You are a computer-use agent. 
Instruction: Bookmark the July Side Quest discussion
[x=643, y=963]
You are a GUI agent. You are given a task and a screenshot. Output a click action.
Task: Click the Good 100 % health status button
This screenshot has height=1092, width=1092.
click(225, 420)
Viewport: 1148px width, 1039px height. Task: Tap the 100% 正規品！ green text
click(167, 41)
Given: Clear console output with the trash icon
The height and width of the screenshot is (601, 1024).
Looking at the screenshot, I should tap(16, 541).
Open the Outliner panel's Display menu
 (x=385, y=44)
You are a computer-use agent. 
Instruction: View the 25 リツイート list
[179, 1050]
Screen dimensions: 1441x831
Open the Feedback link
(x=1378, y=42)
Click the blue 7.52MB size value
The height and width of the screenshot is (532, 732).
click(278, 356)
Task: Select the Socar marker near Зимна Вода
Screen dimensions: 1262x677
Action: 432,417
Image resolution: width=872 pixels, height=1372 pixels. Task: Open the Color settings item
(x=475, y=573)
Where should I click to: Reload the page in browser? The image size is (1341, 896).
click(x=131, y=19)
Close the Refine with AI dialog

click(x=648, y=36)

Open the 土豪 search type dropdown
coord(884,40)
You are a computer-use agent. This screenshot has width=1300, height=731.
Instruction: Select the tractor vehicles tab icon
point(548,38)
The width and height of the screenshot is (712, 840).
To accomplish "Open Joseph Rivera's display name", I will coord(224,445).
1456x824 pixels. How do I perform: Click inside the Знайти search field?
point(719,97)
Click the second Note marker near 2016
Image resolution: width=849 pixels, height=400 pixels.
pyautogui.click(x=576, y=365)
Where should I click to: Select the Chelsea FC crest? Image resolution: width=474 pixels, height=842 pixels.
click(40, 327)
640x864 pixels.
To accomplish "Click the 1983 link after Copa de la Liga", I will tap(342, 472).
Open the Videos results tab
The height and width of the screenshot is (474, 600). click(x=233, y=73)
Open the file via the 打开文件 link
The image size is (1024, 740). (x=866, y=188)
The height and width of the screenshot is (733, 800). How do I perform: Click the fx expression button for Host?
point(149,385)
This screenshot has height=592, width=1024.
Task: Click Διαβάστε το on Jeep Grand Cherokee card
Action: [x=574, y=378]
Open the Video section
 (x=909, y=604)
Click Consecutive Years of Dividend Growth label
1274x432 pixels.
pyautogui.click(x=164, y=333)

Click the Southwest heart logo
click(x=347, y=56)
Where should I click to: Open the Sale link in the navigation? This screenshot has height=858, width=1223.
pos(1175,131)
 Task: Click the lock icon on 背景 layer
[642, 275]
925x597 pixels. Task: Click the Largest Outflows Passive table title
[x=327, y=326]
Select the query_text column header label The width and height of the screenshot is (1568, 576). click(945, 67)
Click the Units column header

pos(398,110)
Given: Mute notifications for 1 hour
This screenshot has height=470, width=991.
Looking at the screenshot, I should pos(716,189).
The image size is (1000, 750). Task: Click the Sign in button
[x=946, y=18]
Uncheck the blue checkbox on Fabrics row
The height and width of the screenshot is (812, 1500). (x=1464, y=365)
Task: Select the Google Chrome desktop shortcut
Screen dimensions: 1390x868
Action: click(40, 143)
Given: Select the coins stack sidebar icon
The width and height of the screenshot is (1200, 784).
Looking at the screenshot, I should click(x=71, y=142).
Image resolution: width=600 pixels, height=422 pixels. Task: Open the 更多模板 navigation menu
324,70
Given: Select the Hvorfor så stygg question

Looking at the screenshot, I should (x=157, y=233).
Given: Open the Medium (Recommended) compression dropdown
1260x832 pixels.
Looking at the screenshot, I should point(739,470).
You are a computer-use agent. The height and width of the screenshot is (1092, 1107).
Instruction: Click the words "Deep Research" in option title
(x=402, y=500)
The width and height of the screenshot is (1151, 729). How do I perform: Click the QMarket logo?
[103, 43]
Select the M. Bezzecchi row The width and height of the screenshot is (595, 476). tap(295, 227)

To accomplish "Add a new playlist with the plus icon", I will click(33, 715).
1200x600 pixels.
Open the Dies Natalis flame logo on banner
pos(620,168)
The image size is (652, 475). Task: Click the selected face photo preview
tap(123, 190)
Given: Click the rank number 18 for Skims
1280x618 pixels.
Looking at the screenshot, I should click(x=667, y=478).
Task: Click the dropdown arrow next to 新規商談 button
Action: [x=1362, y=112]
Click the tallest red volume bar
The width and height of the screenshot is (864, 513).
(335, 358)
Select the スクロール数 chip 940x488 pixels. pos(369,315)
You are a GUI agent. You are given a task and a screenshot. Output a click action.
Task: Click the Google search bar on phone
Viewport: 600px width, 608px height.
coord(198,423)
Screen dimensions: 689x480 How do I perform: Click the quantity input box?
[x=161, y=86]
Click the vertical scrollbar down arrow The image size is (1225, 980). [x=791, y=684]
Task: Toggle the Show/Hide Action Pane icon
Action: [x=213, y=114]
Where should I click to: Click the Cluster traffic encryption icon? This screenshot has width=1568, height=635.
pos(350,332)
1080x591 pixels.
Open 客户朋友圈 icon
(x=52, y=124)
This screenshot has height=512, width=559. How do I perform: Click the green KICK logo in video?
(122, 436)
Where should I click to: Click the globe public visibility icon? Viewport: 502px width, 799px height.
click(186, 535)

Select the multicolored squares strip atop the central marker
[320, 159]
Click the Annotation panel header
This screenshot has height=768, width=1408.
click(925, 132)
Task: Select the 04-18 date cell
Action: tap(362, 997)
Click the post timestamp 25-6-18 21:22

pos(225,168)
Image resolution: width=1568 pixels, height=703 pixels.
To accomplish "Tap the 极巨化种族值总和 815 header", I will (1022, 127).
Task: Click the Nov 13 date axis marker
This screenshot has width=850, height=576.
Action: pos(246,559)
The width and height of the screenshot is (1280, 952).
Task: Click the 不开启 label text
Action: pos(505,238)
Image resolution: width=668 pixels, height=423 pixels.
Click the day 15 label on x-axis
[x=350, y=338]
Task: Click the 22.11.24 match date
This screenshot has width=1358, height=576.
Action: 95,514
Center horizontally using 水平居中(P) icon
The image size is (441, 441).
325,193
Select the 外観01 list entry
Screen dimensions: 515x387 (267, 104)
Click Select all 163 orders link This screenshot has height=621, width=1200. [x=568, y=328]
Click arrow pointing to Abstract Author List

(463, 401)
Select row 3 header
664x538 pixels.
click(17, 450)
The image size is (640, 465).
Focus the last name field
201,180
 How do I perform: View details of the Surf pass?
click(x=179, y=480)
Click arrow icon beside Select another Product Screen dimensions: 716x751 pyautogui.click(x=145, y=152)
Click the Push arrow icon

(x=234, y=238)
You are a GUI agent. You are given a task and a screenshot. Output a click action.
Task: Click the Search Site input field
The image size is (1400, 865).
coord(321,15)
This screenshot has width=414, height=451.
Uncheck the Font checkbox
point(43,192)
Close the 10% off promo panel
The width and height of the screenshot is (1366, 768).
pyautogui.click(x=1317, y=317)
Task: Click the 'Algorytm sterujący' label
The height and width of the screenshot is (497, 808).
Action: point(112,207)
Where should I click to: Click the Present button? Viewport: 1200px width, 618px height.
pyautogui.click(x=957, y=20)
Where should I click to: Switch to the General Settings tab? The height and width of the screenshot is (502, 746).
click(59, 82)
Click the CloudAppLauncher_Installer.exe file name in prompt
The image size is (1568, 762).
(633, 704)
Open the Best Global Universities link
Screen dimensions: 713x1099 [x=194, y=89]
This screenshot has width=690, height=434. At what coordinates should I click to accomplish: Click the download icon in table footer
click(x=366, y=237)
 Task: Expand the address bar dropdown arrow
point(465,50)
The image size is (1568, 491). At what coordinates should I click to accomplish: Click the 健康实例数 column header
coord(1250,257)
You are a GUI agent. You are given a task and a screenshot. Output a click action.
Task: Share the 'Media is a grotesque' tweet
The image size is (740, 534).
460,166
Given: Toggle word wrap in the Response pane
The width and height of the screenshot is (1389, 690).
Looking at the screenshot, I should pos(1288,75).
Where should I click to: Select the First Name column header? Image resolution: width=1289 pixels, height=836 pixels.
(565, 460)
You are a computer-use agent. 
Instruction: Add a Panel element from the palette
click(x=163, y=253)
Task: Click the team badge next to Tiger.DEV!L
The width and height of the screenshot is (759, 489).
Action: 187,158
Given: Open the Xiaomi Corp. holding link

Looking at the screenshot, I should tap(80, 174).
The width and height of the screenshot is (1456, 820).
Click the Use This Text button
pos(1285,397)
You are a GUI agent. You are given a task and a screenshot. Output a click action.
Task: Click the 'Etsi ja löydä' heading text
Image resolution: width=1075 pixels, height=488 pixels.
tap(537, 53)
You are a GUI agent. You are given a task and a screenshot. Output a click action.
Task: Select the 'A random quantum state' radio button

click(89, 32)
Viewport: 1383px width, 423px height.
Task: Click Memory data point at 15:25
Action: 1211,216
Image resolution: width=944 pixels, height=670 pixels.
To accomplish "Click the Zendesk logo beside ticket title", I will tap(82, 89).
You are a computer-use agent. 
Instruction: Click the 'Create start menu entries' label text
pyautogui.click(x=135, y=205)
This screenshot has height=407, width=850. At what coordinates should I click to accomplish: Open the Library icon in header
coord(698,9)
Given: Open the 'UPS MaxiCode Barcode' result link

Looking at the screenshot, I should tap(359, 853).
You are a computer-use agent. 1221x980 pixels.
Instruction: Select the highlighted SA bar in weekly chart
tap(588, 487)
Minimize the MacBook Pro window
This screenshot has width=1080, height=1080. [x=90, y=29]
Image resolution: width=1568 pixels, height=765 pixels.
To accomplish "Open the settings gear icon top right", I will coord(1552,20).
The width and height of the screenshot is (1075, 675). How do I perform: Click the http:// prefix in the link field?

========

Exercise requirements: Scan the lines above for "This screenshot has width=414, height=451." and for "Task: Click the 'Algorytm sterujący' label". Repeat exactly the line holding each of them and every line in between.

Output below:
This screenshot has width=414, height=451.
Uncheck the Font checkbox
point(43,192)
Close the 10% off promo panel
The width and height of the screenshot is (1366, 768).
pyautogui.click(x=1317, y=317)
Task: Click the 'Algorytm sterujący' label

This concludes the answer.